_The problem_
Exactly the lines from the one containing "Screen dimensions: 1024x831" through the end of the data, and nothing more, should be retyped; pictures stay out.

(Collected data)
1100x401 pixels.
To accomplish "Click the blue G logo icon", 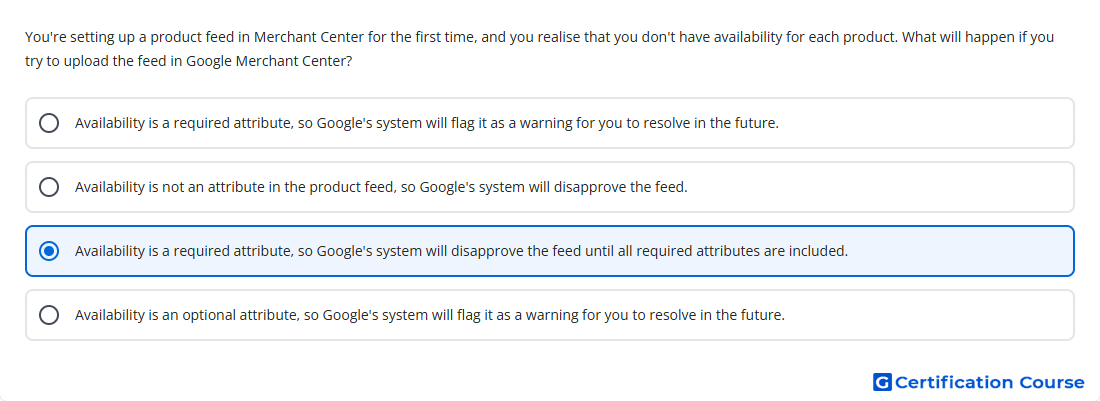I will pos(882,382).
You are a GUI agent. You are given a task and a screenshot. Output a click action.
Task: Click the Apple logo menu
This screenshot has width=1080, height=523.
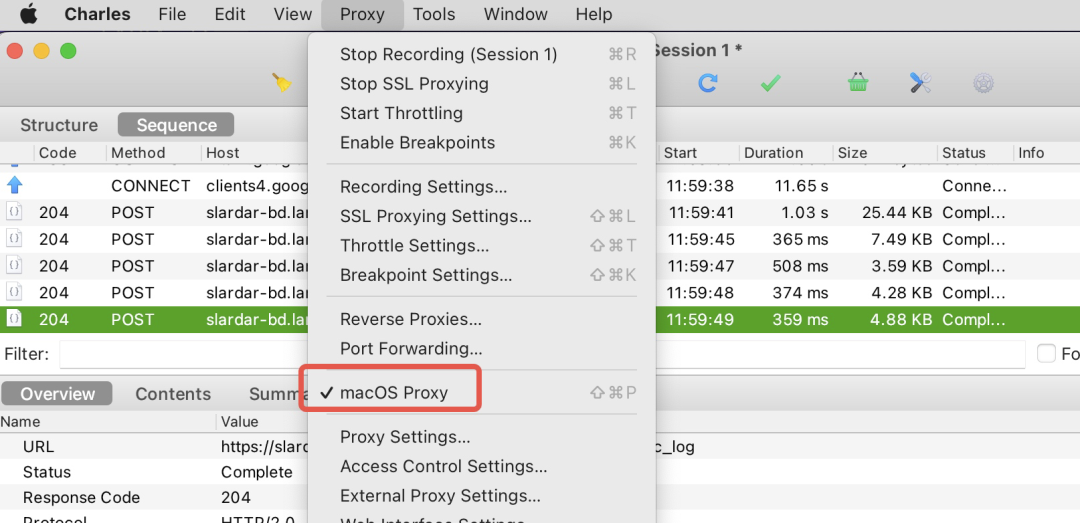pos(28,14)
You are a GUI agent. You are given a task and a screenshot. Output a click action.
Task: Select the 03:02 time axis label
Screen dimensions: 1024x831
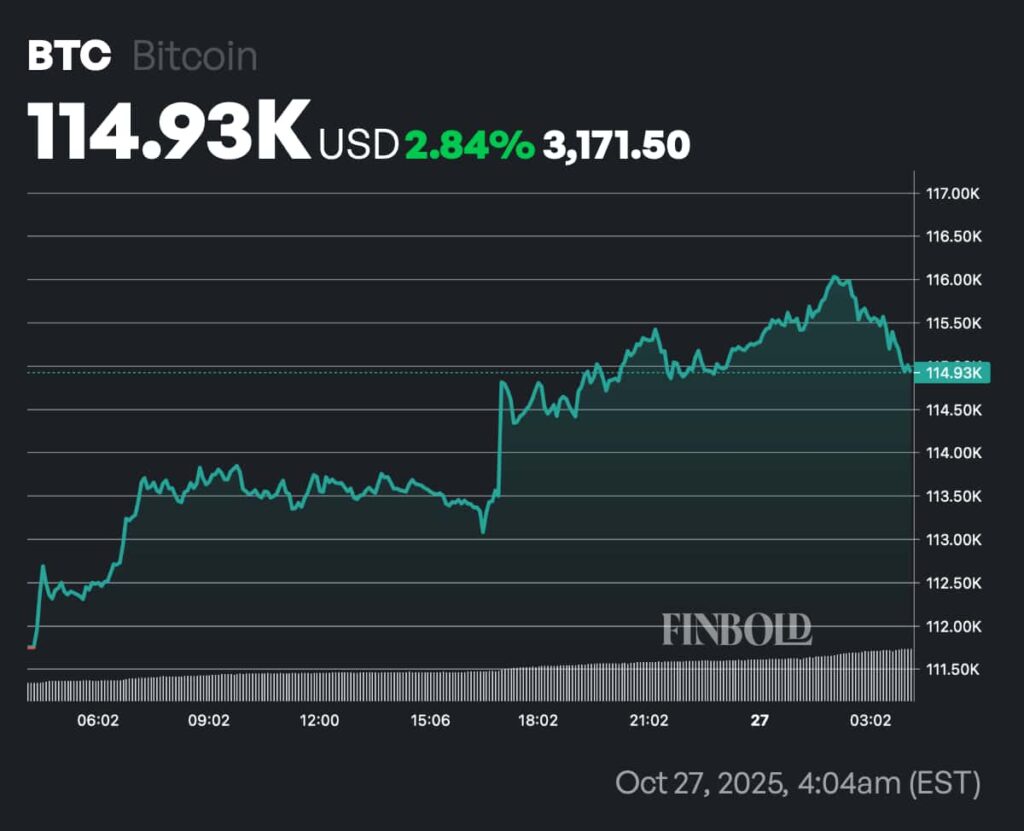click(870, 720)
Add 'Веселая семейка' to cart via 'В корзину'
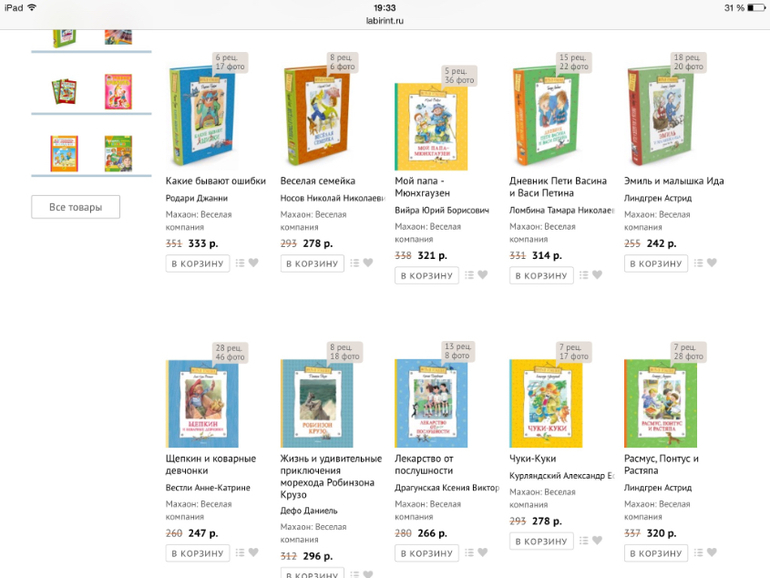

_Solution to this task_
Screen dimensions: 1024x831
click(870, 720)
Add 'Веселая семейка' to cart via 'В корзину'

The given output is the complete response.